Then the expansion and coefficients are:

\[ u_n(r) \approx \sum_{i=0}^{D-1} C_i^{(n)} \phi_i(r) \quad \Longrightarrow \quad C_j^{(n)} = \int_0^\infty \phi_j(r) u_n(r)\, dr . \]

(Can you derive the expression for \(C_j^{(n)}\)?) If we substitute the expansion for \(u_n(r)\) in the Schrodinger equation, multiply by \(\phi_i(r)\) and integrate over \(r\),

\[ \sum_{j=0}^{D-1} \underbrace{ \int_0^\infty \phi_i(r) \left[ -\frac{\hbar^2}{2M}\frac{d^2}{dr^2} + V_{\rm eff}(r) \right] \phi_j(r)\, dr }_{\equiv H_{ij}} \cdot C_j^{(n)} = E_n \sum_{j=0}^{D-1} C_j^{(n)}\int_0^\infty \phi_i(r)\phi_j(r)\, dr = E_n C_i^{(n)} , \]

or

\[ \sum_{j=0}^{D-1} H_{ij} C_j^{(n)} = E_n C_i^{(n)} . \]

This is simply a matrix eigenvalue problem (take the time to make sure you see that this is true!):

\[\begin{split} \left( \begin{array}{ccccc} H_{00} & H_{01} & \cdots & \cdots & H_{0 D-1} \\ H_{10} & H_{11} & & & \vdots \\ \vdots & & \ddots & & \vdots \\ \vdots & & & \ddots & \vdots \\ H_{D-1 0} & \cdots & \cdots & \cdots & H_{D-1 D-1} \end{array} \right) \left( \begin{array}{c} C_0^{(n)} \\ \vdots \\ \vdots \\ \vdots \\ C_{D-1}^{(n)} \end{array} \right) = E_n \left( \begin{array}{c} C_0^{(n)} \\ \vdots \\ \vdots \\ \vdots \\ C_{D-1}^{(n)} \end{array} \right) \end{split}\]

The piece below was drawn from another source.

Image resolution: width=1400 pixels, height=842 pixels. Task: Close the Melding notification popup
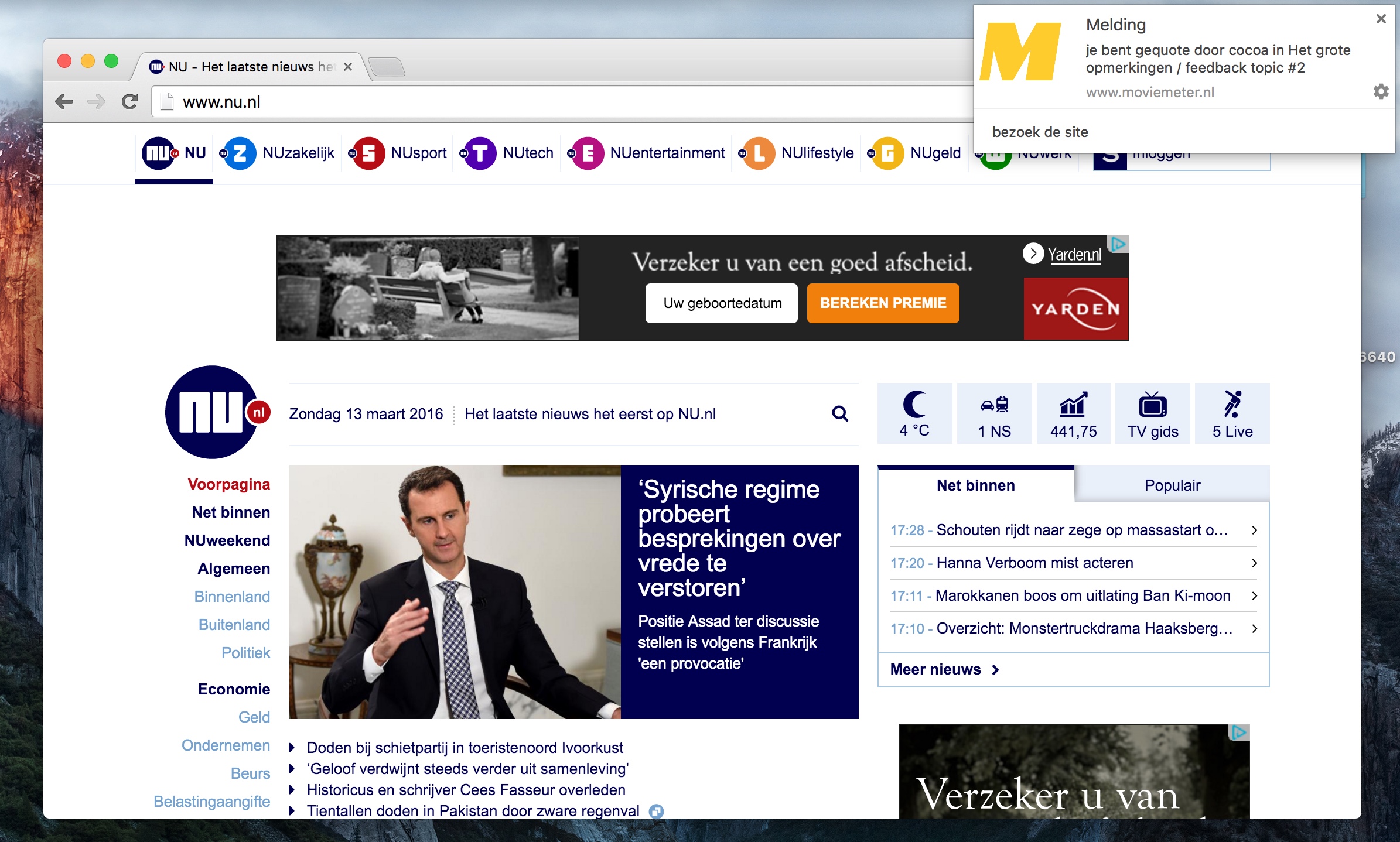pyautogui.click(x=1381, y=19)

which we can give to a library routine (e.g., from numpy or scipy).

We will use harmonic oscillator radial wave functions as a basis. The potential for these wave functions is

\[ V(r) = \frac{1}{2} M \omega^2 r^2 . \]

We define the oscillator parameter \(b\) by

\[ \hbar\omega = \frac{\hbar^2}{M b^2} , \]

and use units in which \(\hbar = 1\). This means that \(b\) sets the length scale and \(q \equiv r/b\) is the natural dimensionless coordinate. The oscillator state \(u_{nl}(r)\) is specified by the radial quantum number \(n\) and the angular momentum quantum number \(l\), with normalization

\[ \int_0^\infty \! dr \, [u_{nl}(r)]^2 = 1 . \]

The diagonalization of a Hamiltonian in a truncated basis can be viewed as a variational calculation (we’ll discuss this further in future notes). What are the implications for:

  • What state (ground state or an excited state) is determined best?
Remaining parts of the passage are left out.